As well as helping to protect banks from risk, it saves them a mind-boggling amount of time.
“Recently, I was approached by a representative of a major bank, who asked me how much time it could save her compliance team. I asked her how many of the cases her compliance team currently look at are green, and her answer was 60 per cent. So, my answer to her was ‘that’s 60 per cent automatically saved by the system, because once you input the risk register, populating its fields as you go along, it automatically highlights these as green – things you don’t even need to look at’.
“So, as well as relieving the workload of the compliance team, our system enables them to focus more on the ones that are a problem, rather than the ones who are green.”

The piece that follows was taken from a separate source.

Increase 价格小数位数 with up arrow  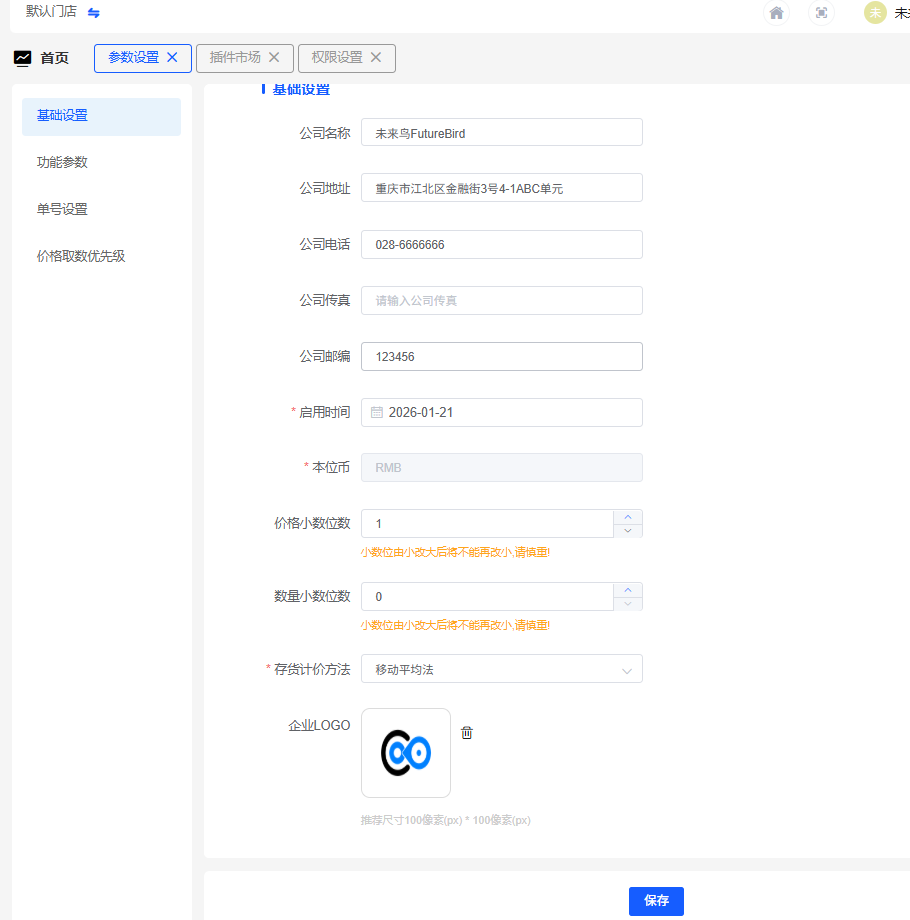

Aqubix already has an impressive list of takers of its technology across sectors including banking, insurance, gaming, law and even real estate. Initial installation takes around two weeks, followed by an extended period of between two and three months to upload a company’s information.
“We start by sending new customers a list of all the things they need to collect together. This is a lengthy process because most of their existing information will be on Excel spreadsheets, or printed forms. Some data will be sitting in document management systems,” explains Zammit Ciantar.
“We then show them how it all needs to be inputted and configured. This process, if a company puts someone full-time on it, inputting eight hours a day, will take a maximum of two weeks. Most companies can only give it a few hours a week and so it typically takes longer. However, they’re taking advantage of this analysis period to fix any existing gaps and make sure they are catering for all regulatory requirements, so that when they input their information into KYCP, it’s all sorted once and for all.
“It’s therefore a relatively small amount of short term pain, for huge longer term gain.”
Astounded by the level of interest the product is attracting, Malta-based Aqubix is starting to roll it out, faster than planned, to other EU countries this year… to the sound of a million sighs of relief from compliance officers everywhere.